● WHAT TO DO
How many lines in the items below contain the string "page"? Reply with the number alone.

● ITEMS
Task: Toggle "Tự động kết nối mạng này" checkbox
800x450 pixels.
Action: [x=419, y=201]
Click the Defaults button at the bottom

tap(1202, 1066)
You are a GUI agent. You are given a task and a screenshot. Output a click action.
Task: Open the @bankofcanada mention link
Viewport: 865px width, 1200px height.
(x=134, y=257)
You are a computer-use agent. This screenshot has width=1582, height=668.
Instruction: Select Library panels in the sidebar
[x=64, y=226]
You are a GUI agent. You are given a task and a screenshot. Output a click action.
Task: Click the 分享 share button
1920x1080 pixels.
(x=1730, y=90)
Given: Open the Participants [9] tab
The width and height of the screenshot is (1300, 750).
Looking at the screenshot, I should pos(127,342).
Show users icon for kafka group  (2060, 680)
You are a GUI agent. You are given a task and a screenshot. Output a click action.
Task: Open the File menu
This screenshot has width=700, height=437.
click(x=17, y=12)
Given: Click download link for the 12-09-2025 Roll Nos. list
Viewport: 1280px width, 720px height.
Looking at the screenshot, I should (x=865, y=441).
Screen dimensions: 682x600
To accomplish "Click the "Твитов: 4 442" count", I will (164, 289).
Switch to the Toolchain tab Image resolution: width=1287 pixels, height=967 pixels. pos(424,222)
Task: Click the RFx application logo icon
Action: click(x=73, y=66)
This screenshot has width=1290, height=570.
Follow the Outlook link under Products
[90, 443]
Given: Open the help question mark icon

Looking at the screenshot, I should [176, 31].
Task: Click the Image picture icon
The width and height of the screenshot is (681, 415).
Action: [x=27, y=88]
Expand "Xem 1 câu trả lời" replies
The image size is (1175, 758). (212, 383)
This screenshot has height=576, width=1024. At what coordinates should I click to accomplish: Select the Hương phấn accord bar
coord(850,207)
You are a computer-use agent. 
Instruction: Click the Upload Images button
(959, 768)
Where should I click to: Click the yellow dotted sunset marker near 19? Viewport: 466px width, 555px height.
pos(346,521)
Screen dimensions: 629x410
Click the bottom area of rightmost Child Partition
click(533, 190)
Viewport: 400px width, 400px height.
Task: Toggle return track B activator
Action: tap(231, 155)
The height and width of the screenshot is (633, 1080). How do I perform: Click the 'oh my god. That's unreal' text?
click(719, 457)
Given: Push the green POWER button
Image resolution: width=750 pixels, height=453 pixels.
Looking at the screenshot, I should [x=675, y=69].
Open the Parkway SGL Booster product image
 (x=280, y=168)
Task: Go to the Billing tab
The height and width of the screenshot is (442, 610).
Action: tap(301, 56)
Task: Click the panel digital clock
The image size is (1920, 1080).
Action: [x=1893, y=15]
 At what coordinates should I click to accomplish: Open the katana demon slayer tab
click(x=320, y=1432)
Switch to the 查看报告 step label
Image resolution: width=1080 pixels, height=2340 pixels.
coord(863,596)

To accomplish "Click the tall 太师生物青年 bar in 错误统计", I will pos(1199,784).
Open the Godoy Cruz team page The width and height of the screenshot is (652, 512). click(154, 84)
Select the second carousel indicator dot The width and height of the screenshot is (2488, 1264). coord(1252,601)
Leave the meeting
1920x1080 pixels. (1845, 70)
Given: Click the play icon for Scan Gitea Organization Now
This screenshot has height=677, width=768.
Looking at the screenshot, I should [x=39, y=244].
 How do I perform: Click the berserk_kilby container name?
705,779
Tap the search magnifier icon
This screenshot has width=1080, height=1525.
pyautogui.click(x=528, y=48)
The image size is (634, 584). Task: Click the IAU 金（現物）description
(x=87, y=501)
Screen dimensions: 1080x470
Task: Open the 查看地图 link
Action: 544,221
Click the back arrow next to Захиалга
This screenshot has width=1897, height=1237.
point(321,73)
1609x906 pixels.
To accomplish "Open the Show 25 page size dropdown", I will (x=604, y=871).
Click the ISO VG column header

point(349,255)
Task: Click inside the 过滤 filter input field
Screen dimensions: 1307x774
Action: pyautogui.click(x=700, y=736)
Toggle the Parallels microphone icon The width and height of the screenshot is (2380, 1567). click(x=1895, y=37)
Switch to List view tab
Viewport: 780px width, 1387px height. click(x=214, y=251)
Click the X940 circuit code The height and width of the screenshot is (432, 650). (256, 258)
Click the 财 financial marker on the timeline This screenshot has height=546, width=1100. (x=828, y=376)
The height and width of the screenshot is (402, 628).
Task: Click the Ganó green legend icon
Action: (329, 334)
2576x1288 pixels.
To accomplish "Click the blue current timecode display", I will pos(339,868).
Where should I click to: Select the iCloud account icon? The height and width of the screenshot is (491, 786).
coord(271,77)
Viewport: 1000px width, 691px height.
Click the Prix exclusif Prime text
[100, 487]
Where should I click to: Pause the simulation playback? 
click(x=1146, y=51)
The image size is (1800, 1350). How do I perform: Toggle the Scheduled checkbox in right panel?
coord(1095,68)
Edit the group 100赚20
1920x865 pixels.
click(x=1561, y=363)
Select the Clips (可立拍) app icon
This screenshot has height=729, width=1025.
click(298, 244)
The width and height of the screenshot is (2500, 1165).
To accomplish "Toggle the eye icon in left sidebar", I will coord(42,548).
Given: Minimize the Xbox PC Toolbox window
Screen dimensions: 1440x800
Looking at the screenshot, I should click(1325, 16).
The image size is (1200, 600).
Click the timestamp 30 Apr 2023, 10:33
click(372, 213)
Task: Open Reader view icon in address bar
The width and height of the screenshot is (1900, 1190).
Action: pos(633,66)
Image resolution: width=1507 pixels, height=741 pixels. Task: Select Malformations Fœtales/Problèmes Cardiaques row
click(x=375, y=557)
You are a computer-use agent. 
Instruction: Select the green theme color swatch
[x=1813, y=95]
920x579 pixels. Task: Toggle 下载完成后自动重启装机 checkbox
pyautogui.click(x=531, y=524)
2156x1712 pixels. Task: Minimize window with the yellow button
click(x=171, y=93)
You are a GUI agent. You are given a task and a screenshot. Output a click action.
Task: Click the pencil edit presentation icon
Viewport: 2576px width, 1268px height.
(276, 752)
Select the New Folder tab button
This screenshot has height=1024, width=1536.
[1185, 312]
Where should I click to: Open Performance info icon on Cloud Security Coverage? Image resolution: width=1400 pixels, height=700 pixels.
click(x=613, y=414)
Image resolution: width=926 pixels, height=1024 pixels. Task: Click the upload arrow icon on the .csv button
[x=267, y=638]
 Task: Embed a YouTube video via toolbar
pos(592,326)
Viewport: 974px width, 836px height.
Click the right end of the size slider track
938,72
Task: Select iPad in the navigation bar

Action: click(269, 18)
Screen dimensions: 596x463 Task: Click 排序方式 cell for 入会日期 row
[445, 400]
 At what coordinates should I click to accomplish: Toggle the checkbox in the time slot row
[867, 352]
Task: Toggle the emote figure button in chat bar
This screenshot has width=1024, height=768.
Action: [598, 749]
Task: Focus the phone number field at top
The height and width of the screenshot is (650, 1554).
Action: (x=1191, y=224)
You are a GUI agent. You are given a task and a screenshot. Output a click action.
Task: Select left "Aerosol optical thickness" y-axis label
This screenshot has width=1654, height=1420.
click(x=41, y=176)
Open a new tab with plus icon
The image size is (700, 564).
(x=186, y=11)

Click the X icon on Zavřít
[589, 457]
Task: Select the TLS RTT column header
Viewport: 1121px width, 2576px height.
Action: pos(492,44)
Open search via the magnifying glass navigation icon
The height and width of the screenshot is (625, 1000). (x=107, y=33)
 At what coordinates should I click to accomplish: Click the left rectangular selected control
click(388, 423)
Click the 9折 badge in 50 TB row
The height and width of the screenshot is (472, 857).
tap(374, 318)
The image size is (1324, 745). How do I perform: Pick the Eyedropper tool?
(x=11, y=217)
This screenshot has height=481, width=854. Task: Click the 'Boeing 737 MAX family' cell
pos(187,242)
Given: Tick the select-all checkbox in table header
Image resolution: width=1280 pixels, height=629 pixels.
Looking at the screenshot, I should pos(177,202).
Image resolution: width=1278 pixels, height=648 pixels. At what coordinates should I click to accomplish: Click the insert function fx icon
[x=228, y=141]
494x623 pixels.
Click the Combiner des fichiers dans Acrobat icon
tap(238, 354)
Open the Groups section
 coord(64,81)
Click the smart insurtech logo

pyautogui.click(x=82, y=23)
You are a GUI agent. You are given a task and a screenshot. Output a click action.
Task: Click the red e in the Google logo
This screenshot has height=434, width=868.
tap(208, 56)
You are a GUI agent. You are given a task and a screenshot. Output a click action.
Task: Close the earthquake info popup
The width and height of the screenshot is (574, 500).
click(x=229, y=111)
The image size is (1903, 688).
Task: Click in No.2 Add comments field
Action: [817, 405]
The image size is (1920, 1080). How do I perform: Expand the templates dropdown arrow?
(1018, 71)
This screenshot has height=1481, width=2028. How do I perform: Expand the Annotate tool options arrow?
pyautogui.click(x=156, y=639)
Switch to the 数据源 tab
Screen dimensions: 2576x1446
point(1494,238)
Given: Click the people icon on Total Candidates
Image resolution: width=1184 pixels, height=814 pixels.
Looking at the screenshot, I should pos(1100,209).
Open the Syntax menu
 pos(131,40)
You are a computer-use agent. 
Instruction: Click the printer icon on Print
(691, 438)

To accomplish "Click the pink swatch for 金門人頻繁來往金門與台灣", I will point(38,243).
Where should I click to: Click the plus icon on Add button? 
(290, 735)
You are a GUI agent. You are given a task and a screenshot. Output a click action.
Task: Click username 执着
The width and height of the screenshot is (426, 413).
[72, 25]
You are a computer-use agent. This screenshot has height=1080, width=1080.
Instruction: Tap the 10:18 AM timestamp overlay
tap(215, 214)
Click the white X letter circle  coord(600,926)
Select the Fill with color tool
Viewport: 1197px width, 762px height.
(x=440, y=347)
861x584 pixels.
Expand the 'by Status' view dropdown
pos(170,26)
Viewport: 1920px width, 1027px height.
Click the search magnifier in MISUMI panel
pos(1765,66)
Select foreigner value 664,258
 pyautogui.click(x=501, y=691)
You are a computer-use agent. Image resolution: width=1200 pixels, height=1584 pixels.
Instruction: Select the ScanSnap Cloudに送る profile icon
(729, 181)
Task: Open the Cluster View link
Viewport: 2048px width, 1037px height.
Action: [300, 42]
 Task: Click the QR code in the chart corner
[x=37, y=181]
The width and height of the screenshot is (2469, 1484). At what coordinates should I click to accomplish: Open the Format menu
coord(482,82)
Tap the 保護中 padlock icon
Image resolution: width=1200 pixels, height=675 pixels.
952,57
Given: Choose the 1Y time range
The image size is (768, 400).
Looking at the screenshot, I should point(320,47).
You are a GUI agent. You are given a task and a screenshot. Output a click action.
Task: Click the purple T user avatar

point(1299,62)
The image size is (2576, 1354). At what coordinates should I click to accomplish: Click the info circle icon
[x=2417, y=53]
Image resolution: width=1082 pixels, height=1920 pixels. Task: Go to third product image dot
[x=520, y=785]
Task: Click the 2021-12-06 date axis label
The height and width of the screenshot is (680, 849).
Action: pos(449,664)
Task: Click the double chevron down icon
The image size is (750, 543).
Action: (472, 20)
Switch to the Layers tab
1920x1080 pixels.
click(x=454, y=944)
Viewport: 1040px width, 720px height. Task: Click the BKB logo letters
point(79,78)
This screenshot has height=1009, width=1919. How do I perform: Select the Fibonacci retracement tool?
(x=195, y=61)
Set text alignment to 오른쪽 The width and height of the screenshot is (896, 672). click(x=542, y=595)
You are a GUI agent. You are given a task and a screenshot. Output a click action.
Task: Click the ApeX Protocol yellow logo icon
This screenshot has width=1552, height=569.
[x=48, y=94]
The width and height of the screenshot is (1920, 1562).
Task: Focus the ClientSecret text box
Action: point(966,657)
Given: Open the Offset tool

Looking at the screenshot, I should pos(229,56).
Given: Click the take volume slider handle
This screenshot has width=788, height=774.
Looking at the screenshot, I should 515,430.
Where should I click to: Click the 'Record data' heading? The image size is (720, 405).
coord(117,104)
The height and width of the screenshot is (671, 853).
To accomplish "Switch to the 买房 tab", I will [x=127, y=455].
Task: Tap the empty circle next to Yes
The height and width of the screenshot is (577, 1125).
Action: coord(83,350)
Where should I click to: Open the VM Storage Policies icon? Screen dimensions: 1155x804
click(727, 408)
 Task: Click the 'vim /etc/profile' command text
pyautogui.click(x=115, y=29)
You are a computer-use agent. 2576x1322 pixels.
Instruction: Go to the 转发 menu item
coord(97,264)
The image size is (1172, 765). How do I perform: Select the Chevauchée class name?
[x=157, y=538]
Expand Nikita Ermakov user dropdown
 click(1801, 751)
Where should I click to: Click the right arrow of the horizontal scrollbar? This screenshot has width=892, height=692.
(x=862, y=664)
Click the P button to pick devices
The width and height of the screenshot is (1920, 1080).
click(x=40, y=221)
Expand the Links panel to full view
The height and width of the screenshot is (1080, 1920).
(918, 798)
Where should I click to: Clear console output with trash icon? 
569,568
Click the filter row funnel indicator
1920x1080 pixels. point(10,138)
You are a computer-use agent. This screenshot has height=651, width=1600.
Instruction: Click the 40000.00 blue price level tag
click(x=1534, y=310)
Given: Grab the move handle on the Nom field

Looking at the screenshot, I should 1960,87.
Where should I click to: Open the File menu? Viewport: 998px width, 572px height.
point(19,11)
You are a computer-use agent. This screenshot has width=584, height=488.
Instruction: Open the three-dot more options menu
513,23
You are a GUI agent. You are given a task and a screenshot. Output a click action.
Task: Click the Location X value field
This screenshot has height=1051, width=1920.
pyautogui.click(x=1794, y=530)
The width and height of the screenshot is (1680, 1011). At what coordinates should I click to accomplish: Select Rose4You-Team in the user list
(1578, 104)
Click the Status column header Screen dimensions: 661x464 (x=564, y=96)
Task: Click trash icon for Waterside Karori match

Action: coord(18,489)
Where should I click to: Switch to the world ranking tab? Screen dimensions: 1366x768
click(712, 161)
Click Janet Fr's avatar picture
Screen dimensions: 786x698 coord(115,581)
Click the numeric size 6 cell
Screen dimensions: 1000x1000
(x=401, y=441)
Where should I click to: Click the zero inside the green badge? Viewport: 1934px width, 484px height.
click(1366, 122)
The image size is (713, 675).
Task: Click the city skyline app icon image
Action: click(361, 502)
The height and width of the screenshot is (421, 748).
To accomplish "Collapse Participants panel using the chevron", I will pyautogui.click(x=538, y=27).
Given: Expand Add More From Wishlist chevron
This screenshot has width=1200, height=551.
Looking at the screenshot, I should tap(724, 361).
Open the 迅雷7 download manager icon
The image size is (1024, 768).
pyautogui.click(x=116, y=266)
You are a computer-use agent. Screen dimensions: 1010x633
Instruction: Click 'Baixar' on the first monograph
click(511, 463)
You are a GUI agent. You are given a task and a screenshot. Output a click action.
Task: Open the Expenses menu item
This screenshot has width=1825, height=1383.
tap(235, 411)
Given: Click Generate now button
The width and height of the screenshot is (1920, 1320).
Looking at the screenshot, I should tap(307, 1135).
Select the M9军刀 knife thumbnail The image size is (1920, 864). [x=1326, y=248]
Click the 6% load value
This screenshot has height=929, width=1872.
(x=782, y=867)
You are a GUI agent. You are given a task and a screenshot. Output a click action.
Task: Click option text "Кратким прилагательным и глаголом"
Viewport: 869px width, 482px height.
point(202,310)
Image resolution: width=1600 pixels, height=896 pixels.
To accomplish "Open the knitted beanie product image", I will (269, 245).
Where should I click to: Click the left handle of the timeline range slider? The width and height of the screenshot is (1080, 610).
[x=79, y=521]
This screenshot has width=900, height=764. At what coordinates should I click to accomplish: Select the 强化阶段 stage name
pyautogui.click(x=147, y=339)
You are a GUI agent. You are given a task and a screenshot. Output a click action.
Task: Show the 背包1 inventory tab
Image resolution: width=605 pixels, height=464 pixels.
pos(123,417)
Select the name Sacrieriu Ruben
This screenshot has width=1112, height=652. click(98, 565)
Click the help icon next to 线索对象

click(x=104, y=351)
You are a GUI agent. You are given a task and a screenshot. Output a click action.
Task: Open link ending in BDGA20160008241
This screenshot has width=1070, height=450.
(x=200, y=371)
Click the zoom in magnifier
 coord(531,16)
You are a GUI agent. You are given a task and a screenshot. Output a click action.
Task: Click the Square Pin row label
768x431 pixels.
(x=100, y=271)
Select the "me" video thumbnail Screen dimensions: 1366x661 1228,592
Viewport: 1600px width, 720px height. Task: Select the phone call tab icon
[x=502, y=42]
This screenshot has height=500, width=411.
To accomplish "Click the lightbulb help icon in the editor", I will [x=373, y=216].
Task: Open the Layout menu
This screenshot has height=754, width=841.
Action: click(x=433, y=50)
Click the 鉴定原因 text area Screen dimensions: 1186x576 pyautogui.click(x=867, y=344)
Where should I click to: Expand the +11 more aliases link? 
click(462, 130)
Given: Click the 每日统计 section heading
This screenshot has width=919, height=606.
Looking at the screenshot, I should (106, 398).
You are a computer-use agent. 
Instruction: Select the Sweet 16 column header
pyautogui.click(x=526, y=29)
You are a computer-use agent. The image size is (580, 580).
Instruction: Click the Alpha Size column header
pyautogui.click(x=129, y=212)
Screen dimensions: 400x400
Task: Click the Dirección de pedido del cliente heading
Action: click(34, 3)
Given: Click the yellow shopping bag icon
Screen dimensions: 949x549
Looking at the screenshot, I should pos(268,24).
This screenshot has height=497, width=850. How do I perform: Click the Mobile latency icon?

● RESPONSE TO THE EXERCISE
2